The papers of Eliza Lucas Pinckney (1722-1793) and her daughter Harriott Pinckney Horry (1748-1830) document the lives of two observant and articulate women who were members of one of South Carolina’s leading families, and distinguished people in their own right. Pinckney’s papers not only illustrate agriculture in the American south east, and the development of indigo; they also reveal the importance for women of her class of trans-Atlantic friendships and social connections. Horry’s correspondence documents the critical importance of social networks in the early republic; the strength of personal ties between women that linked the elite families of the North and the South to each other even as political connections were threatened by disputes over slavery, commercial differences, and political and constitutional conflict.
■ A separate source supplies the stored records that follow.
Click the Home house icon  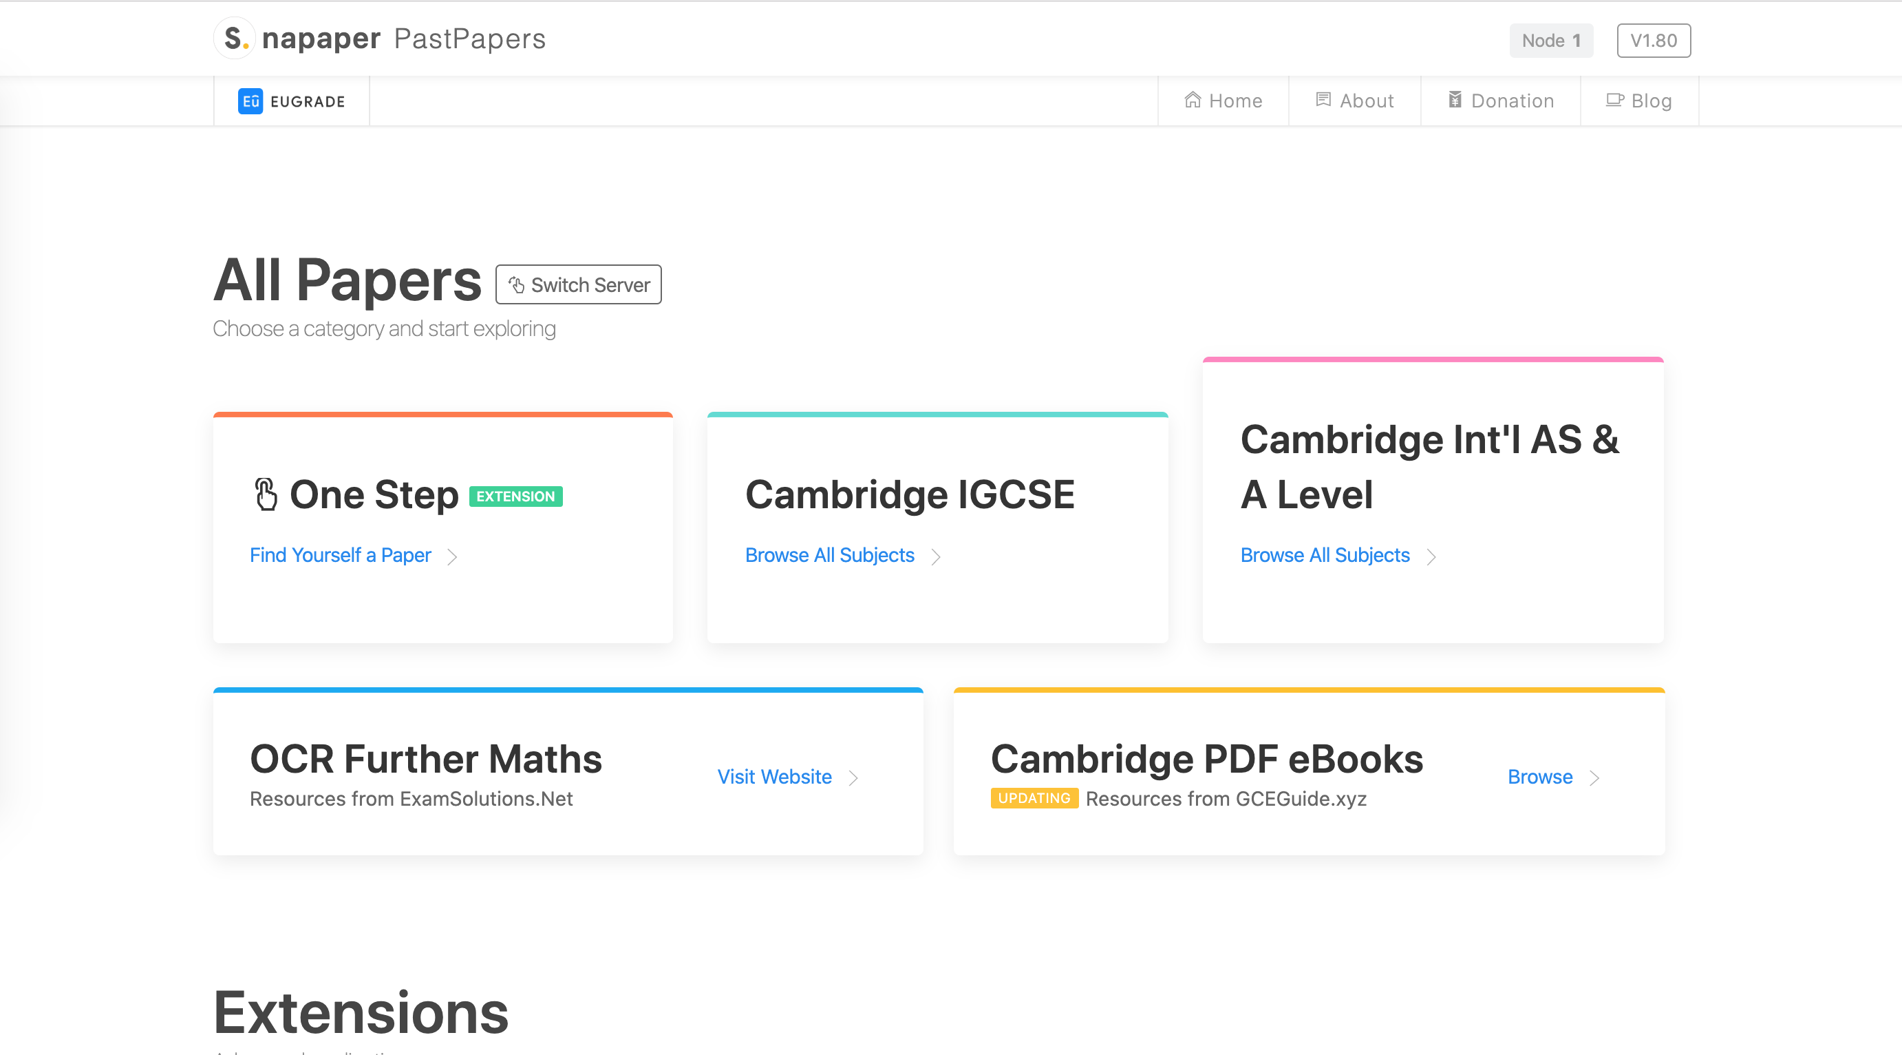click(1192, 100)
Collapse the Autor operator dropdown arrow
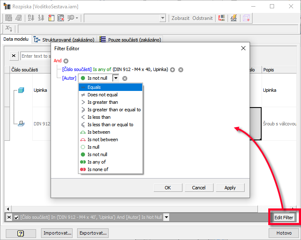The height and width of the screenshot is (240, 301). tap(116, 78)
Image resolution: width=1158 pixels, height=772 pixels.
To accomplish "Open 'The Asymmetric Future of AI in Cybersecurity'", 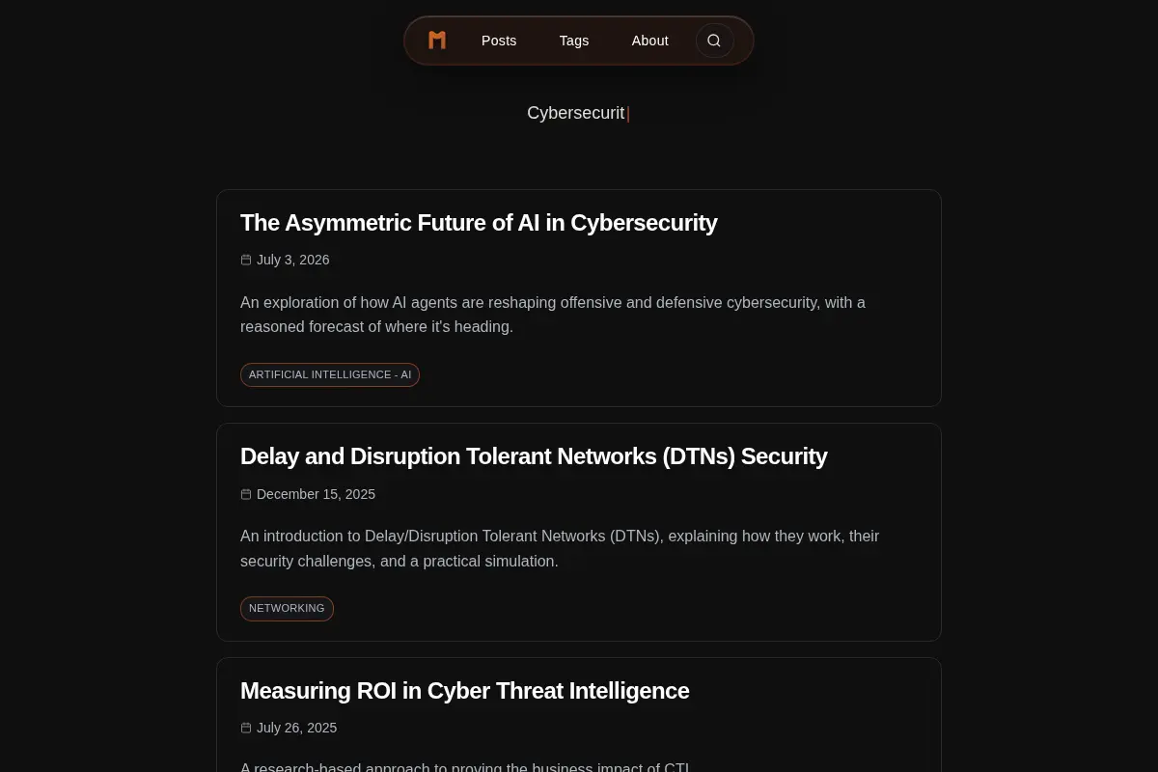I will click(479, 223).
Eliza Lucas Pinckney’s accomplishments are well known. While still in her teens she ran her father’s South Carolina plantations while he carried out his duties as Colonel and Governor of Antigua. Later in life she successfully cultivated indigo as the crop crucial to South Carolina’s eighteenth century economic prosperity. She raised two sons, Charles Cotesworth Pinckney (1746-1825) and Thomas Pinckney (1750-1828), who were key southern revolutionary and early national era military and political leaders. She was, in other words, a “great white woman,” worthy of inclusion in textbooks from grade school to graduate school.
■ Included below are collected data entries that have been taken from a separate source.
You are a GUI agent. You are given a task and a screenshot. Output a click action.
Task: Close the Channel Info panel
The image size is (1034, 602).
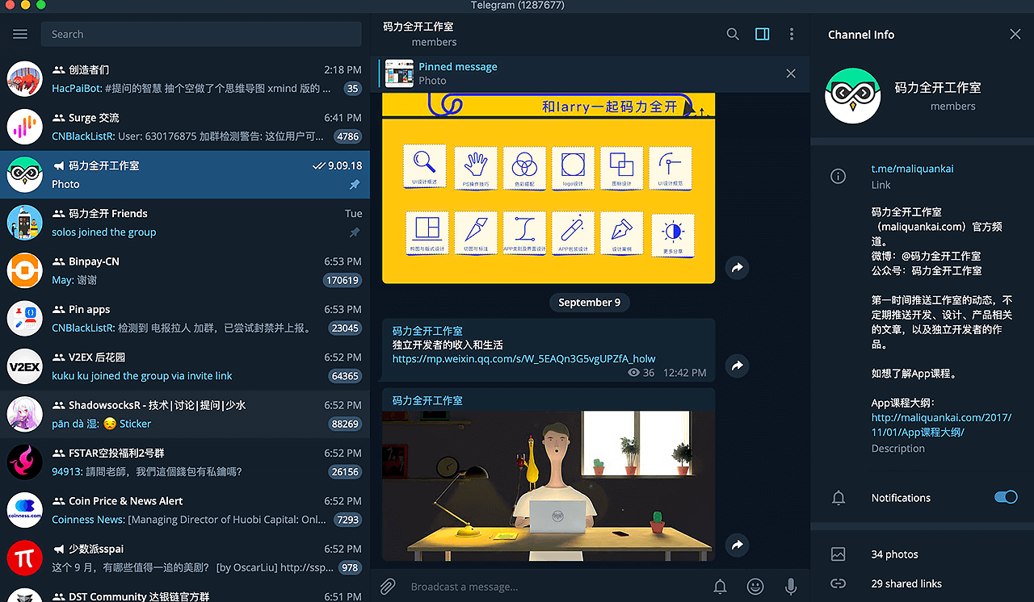point(1015,34)
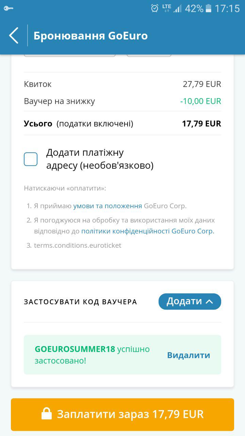Screen dimensions: 245x436
Task: Click the -10,00 EUR voucher discount amount
Action: [x=201, y=101]
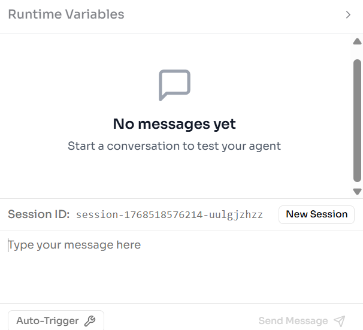This screenshot has width=363, height=330.
Task: Click the scrollbar up arrow
Action: coord(357,42)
The letters and papers of Harriott Pinckney Horry shed light on the changing status and experiences of elite women in the years of the early republic. The second of Eliza’s three surviving children, Harriott married into another important South Carolina plantation and political family at the age of nineteen, and like her mother became a widow while in her thirties. George Washington visited her successfully-managed rice plantation in his 1791 presidential pilgrimage into the South. When her mother was stricken with breast cancer at the age of 70, Harriott Horry accompanied her to Philadelphia in an unsuccessful attempt at a cure, and it is from her 1793 journal that we know of Eliza Pinckney’s last months. In the summer of 1815 she kept a journal of her travels northward from South Carolina to Boston, replete with extensive comments on her observations of areas damaged in the military campaigns of the War of 1812. Horry’s papers illustrate the continued public and private linkages between politically powerful families of the South and North.
The correspondence of these two women is rich in the details of the everyday lives of women of their class; it also contains important references to current economic and political events and people of their time, seen from the perspective of women who were themselves managers of plantations and their slave labor force. As a continuous record over eight decades of the writings and activities of a mother and daughter, the significance of their papers thus bridges traditional political, economic, diplomatic and military history with a broad range of social history scholarship on the history of childhood and of the family, and of women’s history.